## TRECHO DO TEXTO
A localização de jogos vai muito além de uma simples tradução

por Bruna Mattos
Conheça o universo da localização de videogames

Ainda que o inglês seja considerado uma língua universal e boa parte do conteúdo de entretenimento seja produzido nesse idioma, games estão se tornando experiências cada vez mais imersivas e interativas. Considerando que os videogames se tornaram a indústria mais lucrativa do entretenimento, um jogador pode estar em qualquer lugar do planeta, falar diferentes idiomas e estar inserido nas mais diversas culturas. A localização de videogames é uma forma de ampliar essa imersão, criando uma experiência equivalente e autêntica para todos os jogadores, do ponto de vista linguístico e cultural, para qualquer pessoa, em qualquer lugar do mundo.

Mas localização é o mesmo que tradução?

## TAREFA A REALIZAR
Apresente a continuação do texto sobre localização de videogames, a partir da pergunta com que ele se encerra.

## LISTA DE REGISTROS
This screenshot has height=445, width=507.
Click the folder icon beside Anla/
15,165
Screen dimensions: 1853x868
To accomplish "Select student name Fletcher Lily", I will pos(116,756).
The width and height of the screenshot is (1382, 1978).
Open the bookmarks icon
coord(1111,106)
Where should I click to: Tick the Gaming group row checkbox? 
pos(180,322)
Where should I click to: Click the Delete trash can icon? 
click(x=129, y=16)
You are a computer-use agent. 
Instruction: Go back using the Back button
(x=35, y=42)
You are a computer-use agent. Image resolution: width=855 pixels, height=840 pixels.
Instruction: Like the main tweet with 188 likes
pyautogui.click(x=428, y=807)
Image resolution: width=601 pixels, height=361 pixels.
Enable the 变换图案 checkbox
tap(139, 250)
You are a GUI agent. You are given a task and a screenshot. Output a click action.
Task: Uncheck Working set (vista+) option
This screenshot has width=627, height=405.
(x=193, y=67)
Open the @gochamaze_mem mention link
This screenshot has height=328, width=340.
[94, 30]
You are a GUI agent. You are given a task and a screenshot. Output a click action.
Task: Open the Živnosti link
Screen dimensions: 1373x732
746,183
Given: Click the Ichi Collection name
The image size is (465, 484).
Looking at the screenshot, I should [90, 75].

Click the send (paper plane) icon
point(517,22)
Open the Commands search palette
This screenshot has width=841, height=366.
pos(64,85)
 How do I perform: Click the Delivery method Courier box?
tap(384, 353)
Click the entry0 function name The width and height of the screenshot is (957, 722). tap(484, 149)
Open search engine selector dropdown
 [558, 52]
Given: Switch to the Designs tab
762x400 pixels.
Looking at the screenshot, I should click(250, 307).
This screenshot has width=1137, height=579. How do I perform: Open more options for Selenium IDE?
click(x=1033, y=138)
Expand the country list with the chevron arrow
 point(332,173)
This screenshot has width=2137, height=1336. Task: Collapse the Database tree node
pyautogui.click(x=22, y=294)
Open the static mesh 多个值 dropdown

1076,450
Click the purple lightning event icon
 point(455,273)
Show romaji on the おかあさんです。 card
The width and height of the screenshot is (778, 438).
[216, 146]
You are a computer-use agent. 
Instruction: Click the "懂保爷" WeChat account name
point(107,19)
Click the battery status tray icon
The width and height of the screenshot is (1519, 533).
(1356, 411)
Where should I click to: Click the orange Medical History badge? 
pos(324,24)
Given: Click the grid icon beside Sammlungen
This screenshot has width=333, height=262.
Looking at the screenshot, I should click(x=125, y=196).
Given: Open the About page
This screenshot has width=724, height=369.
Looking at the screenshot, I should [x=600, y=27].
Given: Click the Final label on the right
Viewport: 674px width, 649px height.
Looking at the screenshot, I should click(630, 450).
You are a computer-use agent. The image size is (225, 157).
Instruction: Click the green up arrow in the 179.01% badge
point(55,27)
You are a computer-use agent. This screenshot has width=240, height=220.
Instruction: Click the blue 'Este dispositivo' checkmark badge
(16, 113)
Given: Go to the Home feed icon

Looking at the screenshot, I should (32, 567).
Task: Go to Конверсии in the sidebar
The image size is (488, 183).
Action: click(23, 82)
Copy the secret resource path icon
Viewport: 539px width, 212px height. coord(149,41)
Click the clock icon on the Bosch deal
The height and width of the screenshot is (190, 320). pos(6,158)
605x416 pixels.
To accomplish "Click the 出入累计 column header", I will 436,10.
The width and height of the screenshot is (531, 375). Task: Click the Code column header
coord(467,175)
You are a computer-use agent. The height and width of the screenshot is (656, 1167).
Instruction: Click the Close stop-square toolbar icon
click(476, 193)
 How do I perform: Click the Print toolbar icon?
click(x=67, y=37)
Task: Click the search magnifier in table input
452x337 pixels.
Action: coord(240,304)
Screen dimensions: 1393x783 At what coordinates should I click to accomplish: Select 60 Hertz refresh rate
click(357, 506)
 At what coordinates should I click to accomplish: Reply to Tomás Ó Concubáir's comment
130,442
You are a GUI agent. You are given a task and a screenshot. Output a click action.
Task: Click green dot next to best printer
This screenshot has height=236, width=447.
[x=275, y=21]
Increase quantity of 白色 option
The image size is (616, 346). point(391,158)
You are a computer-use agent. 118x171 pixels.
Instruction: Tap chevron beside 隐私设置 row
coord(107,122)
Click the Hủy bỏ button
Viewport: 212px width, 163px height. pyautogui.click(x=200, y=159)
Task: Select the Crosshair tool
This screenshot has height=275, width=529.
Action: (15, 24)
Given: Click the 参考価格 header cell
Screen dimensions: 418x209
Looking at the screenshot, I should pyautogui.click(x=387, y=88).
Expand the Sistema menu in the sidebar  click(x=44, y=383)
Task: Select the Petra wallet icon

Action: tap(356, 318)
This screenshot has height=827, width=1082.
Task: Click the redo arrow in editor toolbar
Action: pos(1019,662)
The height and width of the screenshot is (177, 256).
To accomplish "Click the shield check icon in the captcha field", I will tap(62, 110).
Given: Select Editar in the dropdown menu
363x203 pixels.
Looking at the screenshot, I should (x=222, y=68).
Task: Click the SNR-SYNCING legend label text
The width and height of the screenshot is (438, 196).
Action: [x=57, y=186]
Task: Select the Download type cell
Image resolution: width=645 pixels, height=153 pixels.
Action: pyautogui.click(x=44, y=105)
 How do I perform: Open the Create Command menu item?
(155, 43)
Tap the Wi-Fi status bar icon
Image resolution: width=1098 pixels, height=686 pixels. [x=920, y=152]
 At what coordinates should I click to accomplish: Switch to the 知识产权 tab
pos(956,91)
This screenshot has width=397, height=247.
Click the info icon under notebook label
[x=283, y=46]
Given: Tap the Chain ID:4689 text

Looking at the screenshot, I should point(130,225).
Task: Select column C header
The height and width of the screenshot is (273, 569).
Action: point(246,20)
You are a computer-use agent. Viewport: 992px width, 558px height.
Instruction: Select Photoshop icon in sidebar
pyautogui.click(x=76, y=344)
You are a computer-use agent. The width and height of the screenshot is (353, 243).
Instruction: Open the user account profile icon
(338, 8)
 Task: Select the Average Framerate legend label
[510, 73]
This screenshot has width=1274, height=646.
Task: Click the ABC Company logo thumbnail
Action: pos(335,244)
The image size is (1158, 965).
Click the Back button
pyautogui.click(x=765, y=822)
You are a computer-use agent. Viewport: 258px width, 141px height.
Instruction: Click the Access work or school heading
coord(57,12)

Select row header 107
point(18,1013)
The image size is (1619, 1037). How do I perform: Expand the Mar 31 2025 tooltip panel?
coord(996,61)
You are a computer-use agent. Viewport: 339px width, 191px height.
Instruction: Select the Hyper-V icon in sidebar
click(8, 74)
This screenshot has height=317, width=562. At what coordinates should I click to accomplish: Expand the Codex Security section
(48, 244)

## RESPOSTA DA TAREFA
A tradução é uma forma de interpretar o significado de um texto em uma outra língua, e reproduzir um novo texto, com um sentido equivalente. A localização tem um nível de elaboração um pouco maior. Ela engloba não somente o significado do texto original, mas se adapta, incorporando referências culturais de um determinado mercado ou país. A ideia é que a localização produza uma obra que pareça o máximo possível com algo criado no país ou região alvo.

Uma tradução pura, ou literal, pode comprometer a imersão do jogador no universo do game. O site Legends of Localization tem o “Hall da Fama” das piores traduções dos videogames. O “campeão” é Zero Wing, o game da década de 90 do Mega Drive que virou meme muitos anos depois com a frase “All your base are belong to us”, uma versão em inglês bem ruim da frase original em japonês, que dizia “todas as suas bases estão sob nosso controle”.

zero wing all your base are belong to us

A lista o Legends of Localization traz outras pérolas, a maioria na tradução japonês – inglês, de jogos como Ghost ‘n Goblins, Final Fantasy VII e Samurai Shodown. Grande parte dos exemplos são de jogos mais antigos, mas demonstram como um momento de um game, que pode representar desde uma ameaça a um final feliz, pode se tornar uma piada e alterar completamente a experiência do jogador.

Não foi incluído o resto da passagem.